Il vero viaggiatore sa che il viaggio è importante quanto la meta. Anzi spesso di più, perché esso è movimento, trasformazione, conoscenza. Tuttavia egli, raggiunta la meta, sa come goderla; la vive, e poi, quando vuole, riparte verso un'altra destinazione.

martedì 11 luglio 2017

18/06/2017: LAGHI DI FUSINE DA CAMPOROSSO IN VALCANALE (Friuli Venezia Giulia)

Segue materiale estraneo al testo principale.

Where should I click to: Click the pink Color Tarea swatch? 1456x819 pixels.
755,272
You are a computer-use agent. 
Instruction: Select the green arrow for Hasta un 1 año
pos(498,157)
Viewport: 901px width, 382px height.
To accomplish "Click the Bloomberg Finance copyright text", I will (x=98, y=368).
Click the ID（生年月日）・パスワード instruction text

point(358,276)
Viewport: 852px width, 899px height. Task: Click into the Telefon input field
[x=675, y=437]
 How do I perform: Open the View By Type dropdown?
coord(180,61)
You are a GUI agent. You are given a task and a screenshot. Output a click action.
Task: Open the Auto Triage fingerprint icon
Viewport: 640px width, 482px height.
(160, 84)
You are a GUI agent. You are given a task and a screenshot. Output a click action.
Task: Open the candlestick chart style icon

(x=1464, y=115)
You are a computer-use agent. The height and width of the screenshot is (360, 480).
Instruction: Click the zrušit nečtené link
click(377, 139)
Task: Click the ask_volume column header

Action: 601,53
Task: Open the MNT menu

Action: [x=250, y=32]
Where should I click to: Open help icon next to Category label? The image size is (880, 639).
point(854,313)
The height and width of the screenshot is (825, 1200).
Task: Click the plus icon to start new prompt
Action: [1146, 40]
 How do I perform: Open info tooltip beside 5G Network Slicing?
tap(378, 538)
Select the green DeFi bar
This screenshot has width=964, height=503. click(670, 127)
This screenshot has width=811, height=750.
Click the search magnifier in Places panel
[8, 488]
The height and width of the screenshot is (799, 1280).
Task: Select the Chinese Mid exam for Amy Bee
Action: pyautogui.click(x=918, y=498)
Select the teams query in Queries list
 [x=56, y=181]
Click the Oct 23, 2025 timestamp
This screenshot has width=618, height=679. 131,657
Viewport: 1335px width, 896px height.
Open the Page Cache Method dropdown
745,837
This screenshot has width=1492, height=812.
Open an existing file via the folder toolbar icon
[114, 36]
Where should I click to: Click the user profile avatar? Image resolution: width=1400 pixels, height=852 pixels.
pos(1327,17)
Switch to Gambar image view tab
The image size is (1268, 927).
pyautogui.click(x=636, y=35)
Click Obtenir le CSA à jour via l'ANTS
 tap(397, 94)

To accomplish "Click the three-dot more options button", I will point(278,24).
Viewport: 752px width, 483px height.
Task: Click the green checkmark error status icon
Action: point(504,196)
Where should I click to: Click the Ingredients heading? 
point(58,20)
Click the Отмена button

(38 km - 400 metri di dislivello, in mtb, su asfalto)

TRACCIA GPS

La Ciclovia dell'Alpe Adria, che passa proprio accanto al parcheggio degli impianti sciistici, dove ci siamo posizionati con il camper, è comodissima per spostarsi in bicicletta nel tarvisiano, lungo la Val Canale, il Canal del Ferro e la Valle dello Slizza. Ed è quest'ultima che risaliamo dolcemente, con le nostre mountain bike, per raggiungere i laghi di Fusine; quello inferiore lo guadagniamo dopo uno strappo assassino, mentre quello superiore continuando ancora alcune decine di metri in salita e, quindi, con una breve discesa. Un sentiero, da percorrere esclusivamente a piedi, consente di fare il periplo dei due laghi di origine glaciale, i quali sono collegati tra loro da altri sentieri che serpeggiano in fitti boschi di abete rosso. Un posto da favola, che trasmette serenità e imponenza, dove le cime maestose del Mangart si specchiano nelle limpide acque dei due piccoli bacini. 
Rimaniamo a lungo in questo luogo da sogno, godendoci la pace e la bellezza del paesaggio, in completa sintonia con la natura. E' il rombo dei tuoni in lontananza ad interrompere tutto l'incanto, inducendoci a battere in ritirata prima che sia troppo tardi. Ma il temporale è più veloce di noi e, nella sua corsa, non ci risparmia una bella secchiata d'acqua. Repentinamente rispunta il sole e, in men che non si dica, torniamo asciutti. Una volta a Camporosso, la nostra attenzione viene catturata da un cartello segnaletico, che indica la presenza di un faggio secolare. Sono troppo curiosa per non cogliere l'occasione. Attraversato il paese, ci inerpichiamo lungo una rampa tremenda, che mi fa subito pentire della malsana idea avuta. Per fortuna, dopo un centinaio di metri, abbandoniamo l'asfalto e prendiamo un sentierino alla nostra sinistra che scende nel bosco. 
Il faggio, qui, non è segnalato, ma, alzando lo sguardo alla mia destra, lo individuo subito, alto e solenne, che svetta verso il cielo azzurro, dominandoci dai suoi 35 metri di altezza. Ai suoi piedi, una targa informa che la sua circonferenza è di 5,30 metri. Valeva la pena fare un po' di fatica per ammirare questo albero monumentale, dal fusto possente, di circa 200 anni, i cui lunghi rami, protendendosi verso l'alto, sorreggono una chioma dal diametro di 25 metri. Gli alberi mi hanno sempre affascinato fin da bambina, ma non so bene perchè e forse una vera ragione non c'è.